Dans une société saturée d’informations, le débat public semble parfois régi par des logiques insaisissables. Pourquoi certains sujets dominent-ils les discussions tandis que d’autres disparaissent dans les marges de l’actualité ? L’agenda-setting theory formulée par McCombs et Shaw en 1972 éclaire ce phénomène : les médias ne disent pas aux individus quoi penser, mais sur quoi porter leur attention.
Par la répétition et la hiérarchisation des sujets, les médias façonnent la perception du réel. Ce qui est jugé important dans l’espace public ne découle pas nécessairement de l’intérêt intrinsèque des faits, mais de leur mise en avant par des canaux d’information influents. Ce processus oriente nos préoccupations et, par extension, nos débats politiques et sociaux.
Mais cette mise en agenda ne s’arrête pas aux frontières du choix des sujets. Elle s’articule à une dynamique plus profonde, théorisée par Noam Chomsky et Edward S. Herman sous le nom de fabrique du consentement. Leur analyse, appliquée notamment aux démocraties modernes, met en lumière les mécanismes invisibles par lesquels les médias – sous l’influence d’intérêts économiques, politiques et idéologiques – encadrent non seulement les thèmes du débat, mais aussi les cadres d’interprétation.

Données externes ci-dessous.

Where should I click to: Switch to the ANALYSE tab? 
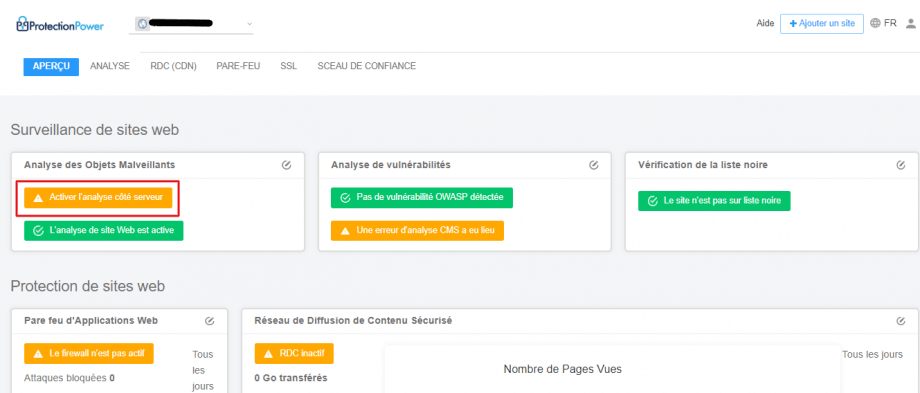pyautogui.click(x=110, y=66)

Loin d’un complot médiatique centralisé, cette fabrique du consentement repose sur des filtres structurels : la dépendance à la publicité, la concentration des grands groupes médiatiques, les sources institutionnelles privilégiées, ou encore l’effet d’autocensure par alignement avec des normes dominantes. Ainsi, la construction de l’opinion publique est le fruit d’un double processus : orienter l’attention (agenda-setting) et en définir les clés de lecture (consentement manufacturé).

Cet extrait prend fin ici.